New findings published in Nature Chemical Biology show promise for finding new solutions to treat lung cancer and other deadly diseases. Kentucky continues to lead the nation in incidence and death rates from lung cancer, and the University of Kentucky is committed to reducing these numbers.
According to the National Cancer Institute, cancer is among the leading causes of death worldwide. And of those diagnosed in the United States, lung cancer accounts for 25 percent of cancer deaths. The numbers are sobering: one out of every two patients diagnosed with lung cancer won’t survive past 12 months.
In an effort to combat this problem, a collaboration between scientists from University of Kentucky College of Pharmacy, Memorial Sloan Kettering Cancer Center, and St. Jude Children’s Research Hospital brings researchers one step closer to a solution.
A compound developed by Dean Kip Guy’s lab of UK College of Pharmacy, with research that began at St. Jude Children’s Research Hospital, now provides us with a way to block cancer-causing proteins on a cellular level.
The groundwork began more than 10 years ago when Dr. Bhuvanesh Singh, a physician-scientist at Memorial Sloan Kettering Cancer Center, identified that an increase of a protein called DCN1 led to more malignant lung cancers and shorter life spans for his patients. Of the patients he studied, those with high levels of DCN1 succumbed to the disease more quickly than those with normal levels.
Frustrated by their findings, Singh’s team set out to study the specifics of DCN1. While DCN1 is a normally occurring protein, his team found that too much of it leads directly to cancer formation. Simply put, a malignant tumor was formed when the amount of DCN1 in a cell was increased. Thus, patients with more DCN1 got sick more quickly and died faster than their counterparts.
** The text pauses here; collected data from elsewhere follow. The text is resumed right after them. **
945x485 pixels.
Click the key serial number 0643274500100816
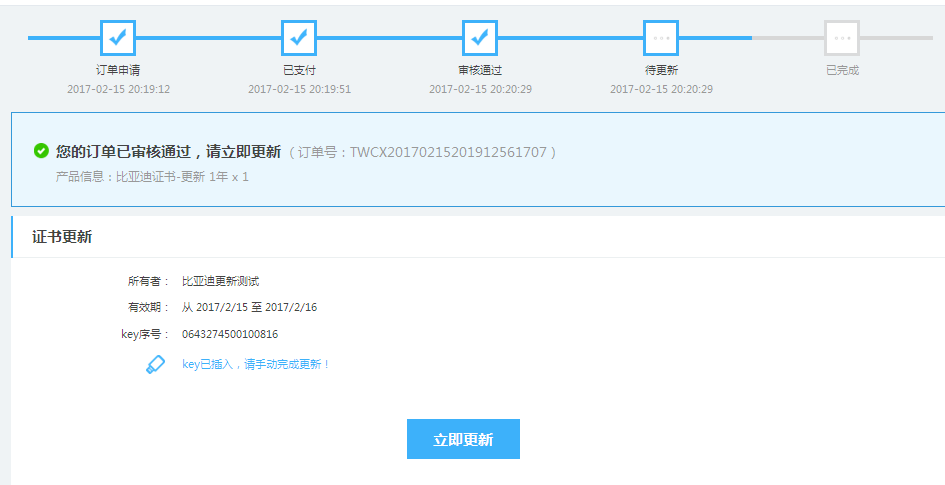point(230,334)
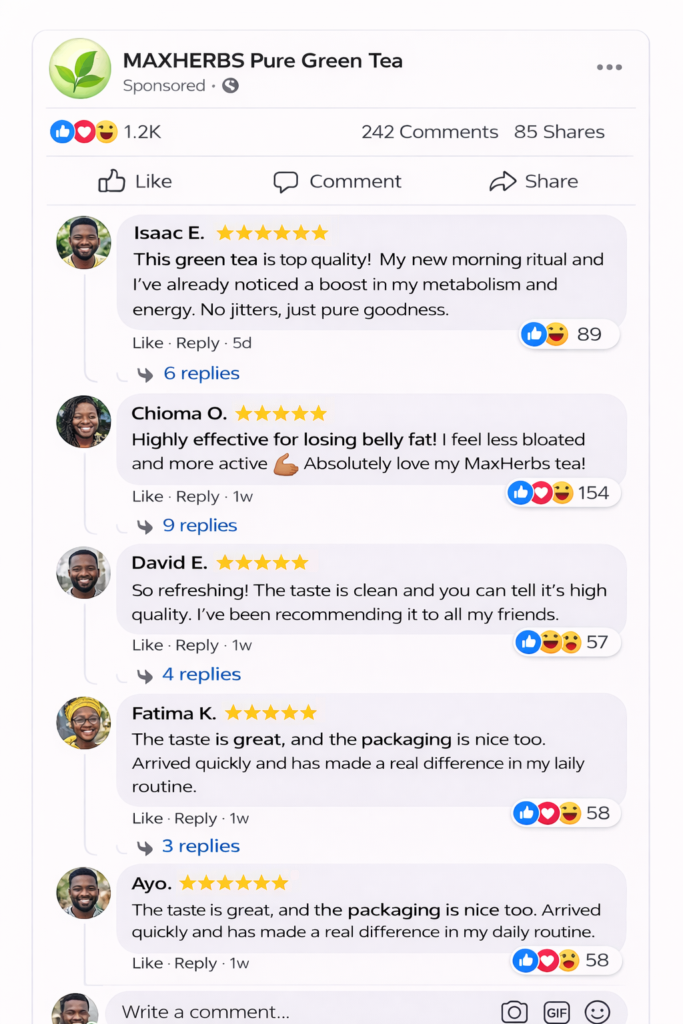The image size is (683, 1024).
Task: Reply to Ayo.'s comment
Action: [x=197, y=963]
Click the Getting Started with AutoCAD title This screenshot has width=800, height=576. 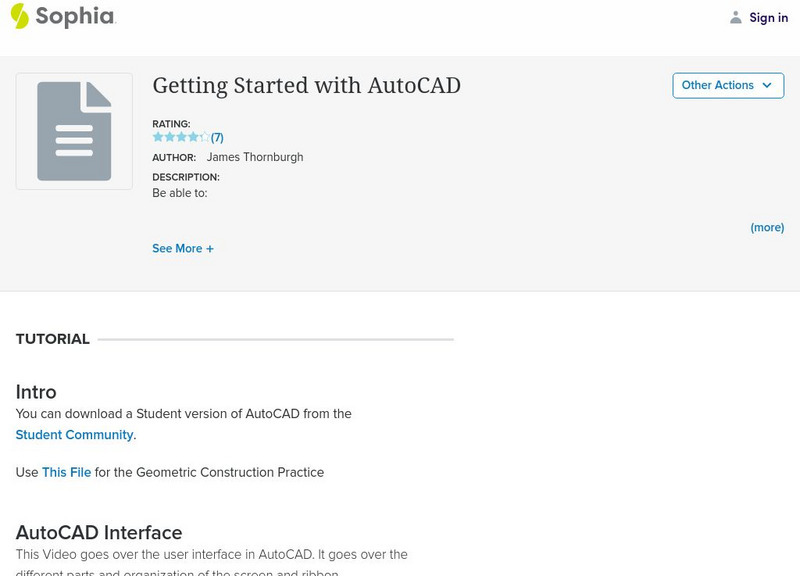click(x=306, y=86)
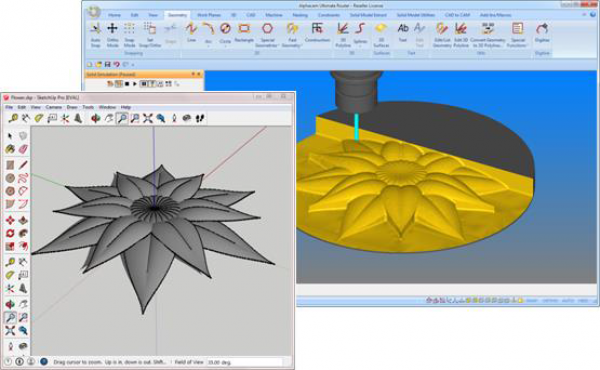600x370 pixels.
Task: Click the Field of View value field
Action: click(245, 362)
Efforts in Brenda Schulman’s lab at St. Jude, led by biochemist Daniel Scott, established how DCN1 interacts with other proteins and controls cellular processes. Their key discovery used X-ray crystallography to show that a small modification of the partner protein to DCN1, known as UBE2M was required for DCN1 to work. This modification, N-terminal acetylation (while common) had not previously been shown to be critical to controlling activity of this specific protein. Recognizing the potential for targeting this modification, Schulman reached out to form a collaboration between the three laboratories.
Their goal: to develop a way to stop DCN1 from killing patients.
Understanding the behavior and function of DCN1 was far more ambitious than running simple tests. It was a significant step forward in understanding how proteins within a cell work.
Building upon the science from Schulman’s team, Jared Hammill from Guy’s lab and Danny Scott from Schulman’s lab worked to stop the interactions of DCN1 all together. If DCN1’s activity depended on this interaction, then it stood to reason they could create a compound to intervene and stop the interaction from happening.
Guy describes the interaction as a “lock and key model.” Scientists have a blank key—which is UBE2M—and a lock, which is DCN1. The key wants to fit into the lock so it’s modified until it fits. This modification process is N-terminal acetylation.
“What’s the significance?” Guy said. “Well, we’re the first people to show that protein interaction controlled by N-terminal acetylation can be blocked. We’re essentially jamming the lock with a compound so the key won’t fit.”
The items jamming that lock are a series of small molecules created in the lab. When the molecules were tested directly in cancer cells, they worked. They effectively blocked DCN1 from binding to UB2EM. After decades of collaborative research, there was finally a barrier between lock and key.
The impact of these findings for healthcare and lung cancer patients specifically could be profound.
“We are excited about the implications of this research, which offer us a meaningful solution for addressing diseases like cancer, neurodegenerative disorders, and infection,” Schulman said. “It’s exciting to collaborate with so many complementary groups of expertise and to watch how Dr. Scott and Dr. Hammill led the team. This research opens many new doors for us.”
The collaboration between these three labs could mean relief to many of those suffering from a variety of diseases.
“To have spent decades on this research and have such promising results is truly exhilarating,” Singh said. “At the end of the day, what matters most is improving health outcomes for our patients. This work represents a very important step towards developing a new approach to treat the most difficult of cancers and hopefully increase cure rates.”